Problem description> Your response should be the complete set of records, reproduced exactly.

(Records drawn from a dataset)

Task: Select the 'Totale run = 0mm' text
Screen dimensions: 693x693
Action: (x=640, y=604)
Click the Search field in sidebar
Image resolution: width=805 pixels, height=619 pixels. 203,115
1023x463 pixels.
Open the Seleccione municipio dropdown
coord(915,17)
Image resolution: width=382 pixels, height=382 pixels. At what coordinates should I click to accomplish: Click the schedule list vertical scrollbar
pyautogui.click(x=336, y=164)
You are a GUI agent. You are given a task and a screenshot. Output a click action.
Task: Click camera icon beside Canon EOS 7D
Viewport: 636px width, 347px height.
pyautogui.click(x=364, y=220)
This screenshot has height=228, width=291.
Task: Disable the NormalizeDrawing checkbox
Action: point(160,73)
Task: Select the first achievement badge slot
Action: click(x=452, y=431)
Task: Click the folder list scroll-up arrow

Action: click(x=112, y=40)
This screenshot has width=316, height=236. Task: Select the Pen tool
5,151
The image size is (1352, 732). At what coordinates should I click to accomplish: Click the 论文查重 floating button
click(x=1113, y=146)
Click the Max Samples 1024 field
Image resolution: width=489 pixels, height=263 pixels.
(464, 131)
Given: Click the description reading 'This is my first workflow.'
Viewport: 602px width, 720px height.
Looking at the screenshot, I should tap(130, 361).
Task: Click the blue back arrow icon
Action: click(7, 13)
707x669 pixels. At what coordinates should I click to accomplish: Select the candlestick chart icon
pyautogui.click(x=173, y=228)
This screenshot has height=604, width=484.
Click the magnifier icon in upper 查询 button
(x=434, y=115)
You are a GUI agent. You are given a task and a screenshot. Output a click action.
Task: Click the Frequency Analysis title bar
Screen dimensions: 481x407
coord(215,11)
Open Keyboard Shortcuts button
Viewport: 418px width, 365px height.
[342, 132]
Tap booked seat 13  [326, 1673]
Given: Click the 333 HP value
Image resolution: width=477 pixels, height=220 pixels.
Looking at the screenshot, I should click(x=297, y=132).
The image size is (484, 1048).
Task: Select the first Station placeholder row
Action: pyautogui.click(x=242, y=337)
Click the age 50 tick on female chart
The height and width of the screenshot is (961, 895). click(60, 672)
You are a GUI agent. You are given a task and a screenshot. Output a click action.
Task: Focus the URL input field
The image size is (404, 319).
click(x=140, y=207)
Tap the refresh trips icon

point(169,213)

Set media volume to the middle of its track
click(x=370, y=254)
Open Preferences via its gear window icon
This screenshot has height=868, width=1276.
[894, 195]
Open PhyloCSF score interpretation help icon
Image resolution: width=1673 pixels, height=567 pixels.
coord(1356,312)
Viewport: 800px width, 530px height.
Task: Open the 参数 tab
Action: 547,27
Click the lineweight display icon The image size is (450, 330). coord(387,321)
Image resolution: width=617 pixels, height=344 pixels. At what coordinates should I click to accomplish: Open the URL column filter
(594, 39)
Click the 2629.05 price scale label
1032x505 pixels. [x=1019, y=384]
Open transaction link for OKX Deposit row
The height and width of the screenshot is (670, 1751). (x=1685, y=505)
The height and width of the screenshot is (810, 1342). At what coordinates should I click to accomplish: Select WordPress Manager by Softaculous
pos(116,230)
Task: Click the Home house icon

Solution to this problem>
Task: Select the 'Totale run = 0mm' text
Screen dimensions: 693x693
Action: (x=640, y=604)
Click the Search field in sidebar
Image resolution: width=805 pixels, height=619 pixels. 203,115
1023x463 pixels.
Open the Seleccione municipio dropdown
coord(915,17)
Image resolution: width=382 pixels, height=382 pixels. At what coordinates should I click to accomplish: Click the schedule list vertical scrollbar
pyautogui.click(x=336, y=164)
You are a GUI agent. You are given a task and a screenshot. Output a click action.
Task: Click camera icon beside Canon EOS 7D
Viewport: 636px width, 347px height.
pyautogui.click(x=364, y=220)
This screenshot has height=228, width=291.
Task: Disable the NormalizeDrawing checkbox
Action: point(160,73)
Task: Select the first achievement badge slot
Action: click(x=452, y=431)
Task: Click the folder list scroll-up arrow

Action: click(x=112, y=40)
This screenshot has width=316, height=236. Task: Select the Pen tool
5,151
The image size is (1352, 732). At what coordinates should I click to accomplish: Click the 论文查重 floating button
click(x=1113, y=146)
Click the Max Samples 1024 field
Image resolution: width=489 pixels, height=263 pixels.
(464, 131)
Given: Click the description reading 'This is my first workflow.'
Viewport: 602px width, 720px height.
Looking at the screenshot, I should tap(130, 361).
Task: Click the blue back arrow icon
Action: click(7, 13)
707x669 pixels. At what coordinates should I click to accomplish: Select the candlestick chart icon
pyautogui.click(x=173, y=228)
This screenshot has height=604, width=484.
Click the magnifier icon in upper 查询 button
(x=434, y=115)
You are a GUI agent. You are given a task and a screenshot. Output a click action.
Task: Click the Frequency Analysis title bar
Screen dimensions: 481x407
coord(215,11)
Open Keyboard Shortcuts button
Viewport: 418px width, 365px height.
[342, 132]
Tap booked seat 13  [326, 1673]
Given: Click the 333 HP value
Image resolution: width=477 pixels, height=220 pixels.
Looking at the screenshot, I should click(x=297, y=132).
The image size is (484, 1048).
Task: Select the first Station placeholder row
Action: pyautogui.click(x=242, y=337)
Click the age 50 tick on female chart
The height and width of the screenshot is (961, 895). click(60, 672)
You are a GUI agent. You are given a task and a screenshot. Output a click action.
Task: Focus the URL input field
The image size is (404, 319).
click(x=140, y=207)
Tap the refresh trips icon

point(169,213)

Set media volume to the middle of its track
click(x=370, y=254)
Open Preferences via its gear window icon
This screenshot has height=868, width=1276.
[894, 195]
Open PhyloCSF score interpretation help icon
Image resolution: width=1673 pixels, height=567 pixels.
coord(1356,312)
Viewport: 800px width, 530px height.
Task: Open the 参数 tab
Action: 547,27
Click the lineweight display icon The image size is (450, 330). coord(387,321)
Image resolution: width=617 pixels, height=344 pixels. At what coordinates should I click to accomplish: Open the URL column filter
(594, 39)
Click the 2629.05 price scale label
1032x505 pixels. [x=1019, y=384]
Open transaction link for OKX Deposit row
The height and width of the screenshot is (670, 1751). (x=1685, y=505)
The height and width of the screenshot is (810, 1342). At what coordinates should I click to accomplish: Select WordPress Manager by Softaculous
pos(116,230)
Task: Click the Home house icon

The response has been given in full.